RECORDS TO USE:

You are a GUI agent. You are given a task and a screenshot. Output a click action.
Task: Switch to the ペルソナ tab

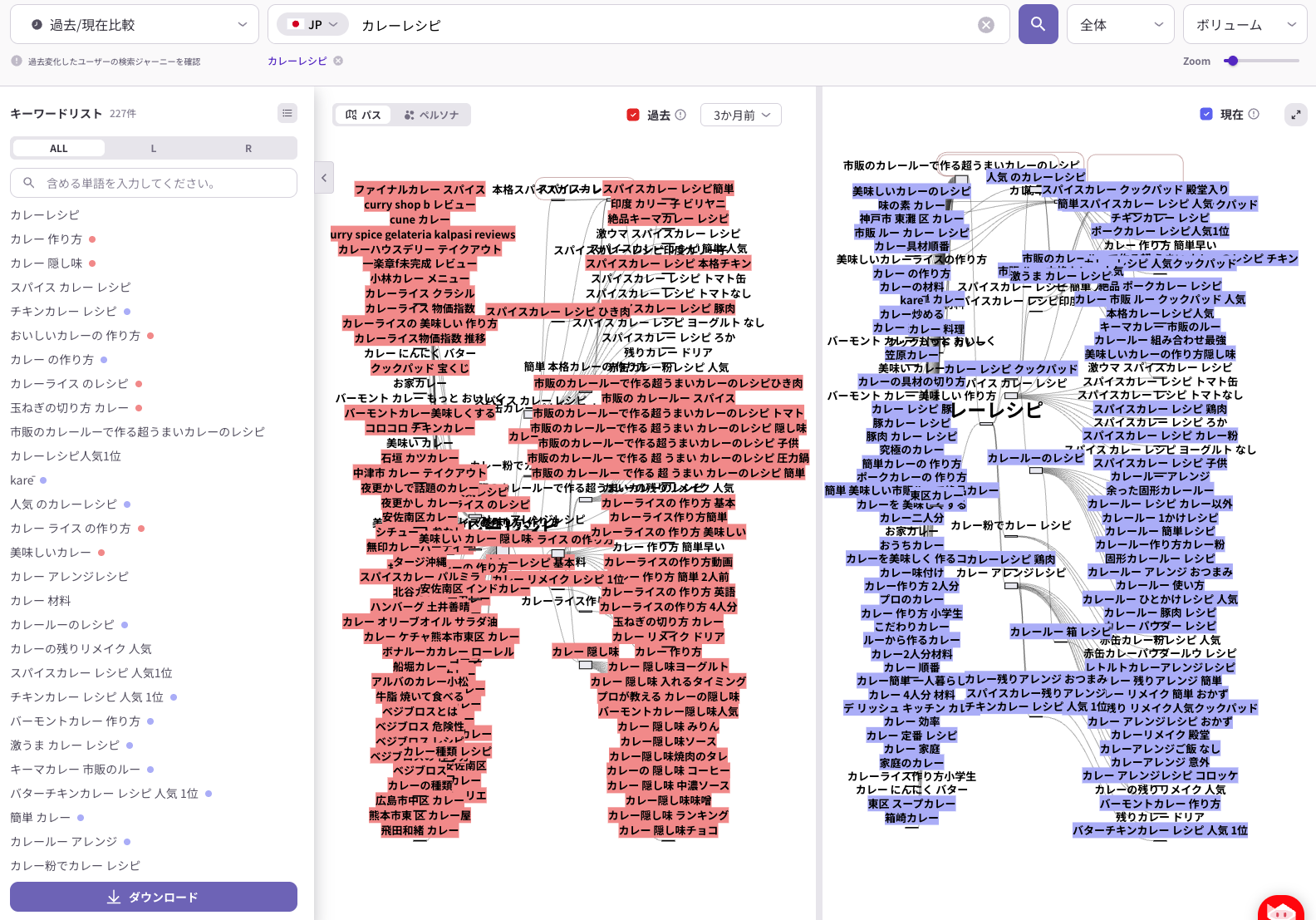pos(431,115)
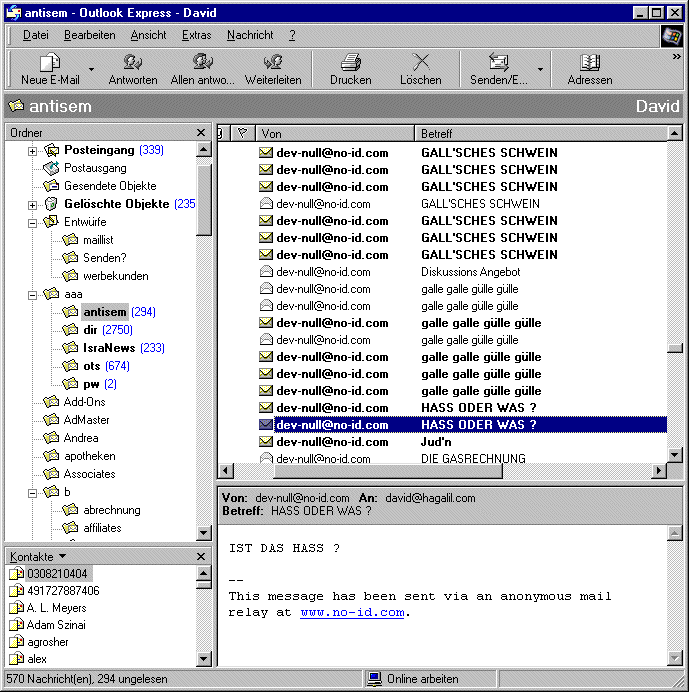Open the Nachricht menu
Viewport: 689px width, 692px height.
coord(250,35)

DIRECTIONS:
Copy every line of the items above word for word, but leave out the pictures.

SOLVED EXERCISE:
You are a GUI agent. You are given a task and a screenshot. Output a click action.
Task: Switch to the ペルソナ tab

pos(431,115)
Open the Nachricht menu
Viewport: 689px width, 692px height.
coord(250,35)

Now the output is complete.